Validated by Experts, Validated by Users, Non-Validated, Removed by Users

3-Pyridinecarbonitrile, 1,4,5,6-tetrahydro-4-[4-(1-methylethyl)phenyl]-2-(methylthio)-6-oxo- [ACD/Index Name]
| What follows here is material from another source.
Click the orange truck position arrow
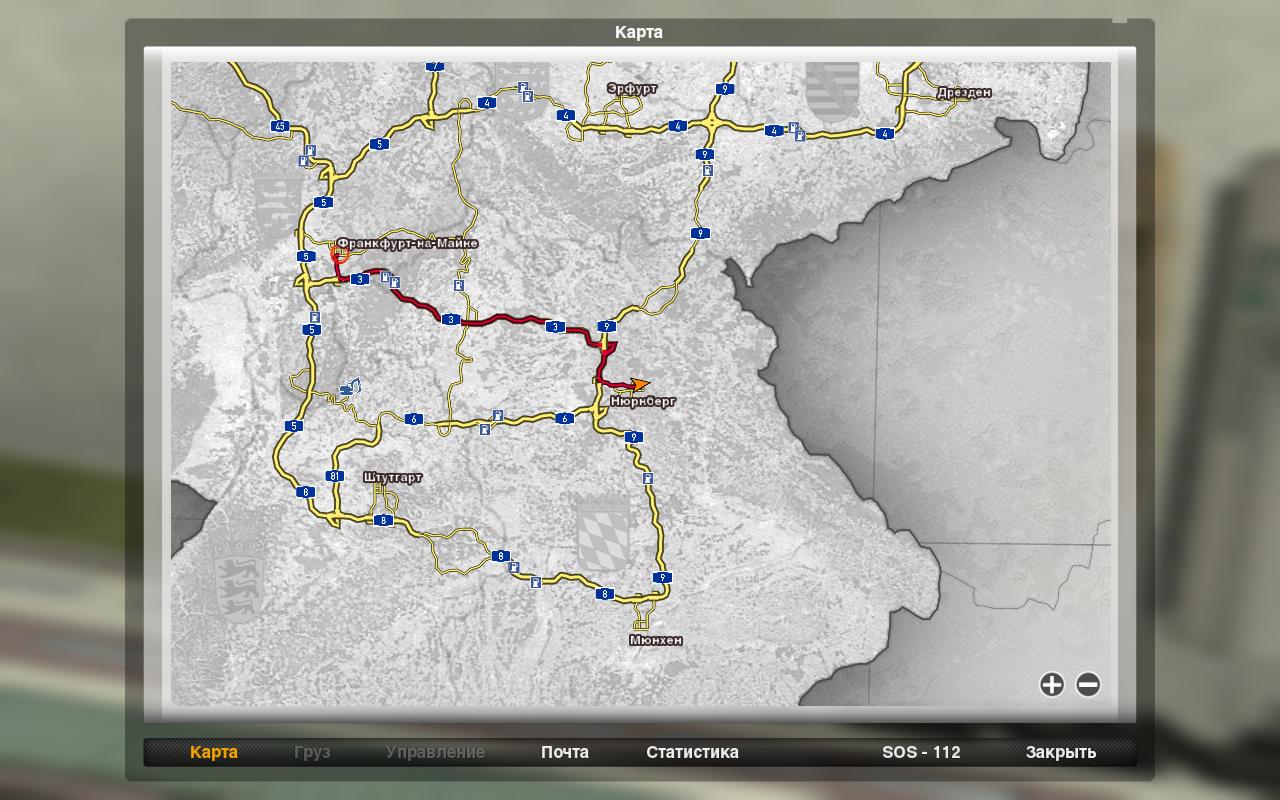Viewport: 1280px width, 800px height. coord(639,384)
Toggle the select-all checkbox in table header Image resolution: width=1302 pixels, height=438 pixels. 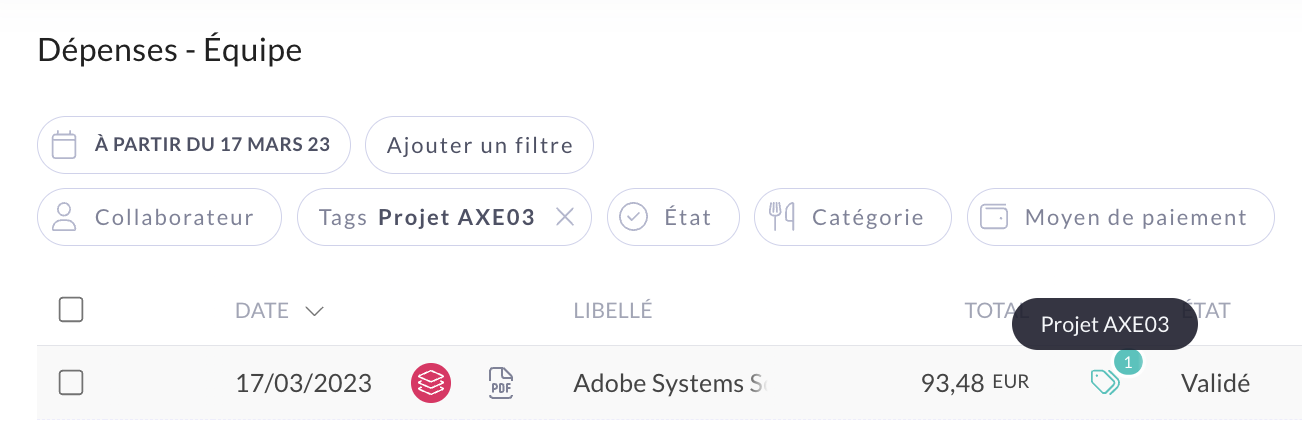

4-(4-Isopropylphenyl)-2-(methylsulfanyl)-6-oxo-1,4,5,6-tetrahydro-3-pyridincarbonitril [German] [ACD/IUPAC Name]

4-(4-Isopropylphenyl)-2-(methylsulfanyl)-6-oxo-1,4,5,6-tetrahydro-3-pyridinecarbonitrile [ACD/IUPAC Name]

4-(4-Isopropylphényl)-2-(méthylsulfanyl)-6-oxo-1,4,5,6-tétrahydro-3-pyridinecarbonitrile [French] [ACD/IUPAC Name]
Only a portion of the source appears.